* _WHAT IS ASKED_
(a) According to the repository overview, which folder contains the implementation of baseline methods?
(b) Summarize the repository overview in two sentences.
(c) For each statement, say whether it agrees with the repository overview, and quote the deciding words: (i) RDF2Vec-based knowledge graph embedding models are trained in the kge-based-dataset-similarity folder. (ii) Meta-features from OpenML are retrieved in the dataset-retrieval-evaluations folder. (iii) The project computes Graph Edit Distances.

* _SELECTED EXCERPT_
·····
This repository is a comprehensive project for exploring machine learning dataset similarity and retrieval.
Table of Contents:
- Knowledge Graph Embedding-Based Dataset Similarity
- Dataset Retrieval Evaluation
- Pipeline-specific meta-model analysis
- Indicative Results: Link Prediction Models
Located in the kge-based-dataset-similarity folder, this component focuses on:
- Preparing data.
- Training RDF2Vec-based Knowledge Graph Embedding (KGE) models.
- Calculating KGE-based similarities.
- Computing Graph Edit Distances (GEDs).
- Predicting ML pipeline performance using embeddings.
- Analyzing retrieval evaluation results and generating figures and tables.
Refer to the README.md in this folder for detailed instructions on setup, usage, and commands.
Located in the dataset-retrieval-evaluations folder, this component focuses on:
- Calculation of ground truth based on the performance of ML pipelines after applied on the available datasets.
- Calculating rank-based metrics for both baseline methods and KGE-based similarity.
- Implementation of baseline methods.
Refer to the README.md in this folder for detailed instructions on setup, usage, and commands.
Located in the pipeline-specific-meta-model-analysis folder, this component focuses on:
- Meta-feature retrieval from OpenML for the investigated datasets
- Training of pipeline-specific meta-models for performance prediction
- Aggregation and analysis of pipeline-specific meta-model evaluations
Refer to the README.md in this folder for detailed instructions on setup, usage, and commands.
·····
* _GIVEN DATA_
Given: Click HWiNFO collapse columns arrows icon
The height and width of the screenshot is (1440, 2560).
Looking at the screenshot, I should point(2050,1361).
·····
* _ANSWERS TO THE PROBLEMS_
(a) The dataset-retrieval-evaluations folder.

(b) The repository is a project for exploring machine learning dataset similarity and retrieval. It has three components, each in its own folder: knowledge graph embedding-based dataset similarity, dataset retrieval evaluation, and pipeline-specific meta-model analysis.

(c)
(i) Yes: "Located in the kge-based-dataset-similarity folder" and "Training RDF2Vec-based Knowledge Graph Embedding (KGE) models."
(ii) No: "Meta-feature retrieval from OpenML for the investigated datasets" is listed under "Located in the pipeline-specific-meta-model-analysis folder."
(iii) Yes: "Computing Graph Edit Distances (GEDs)."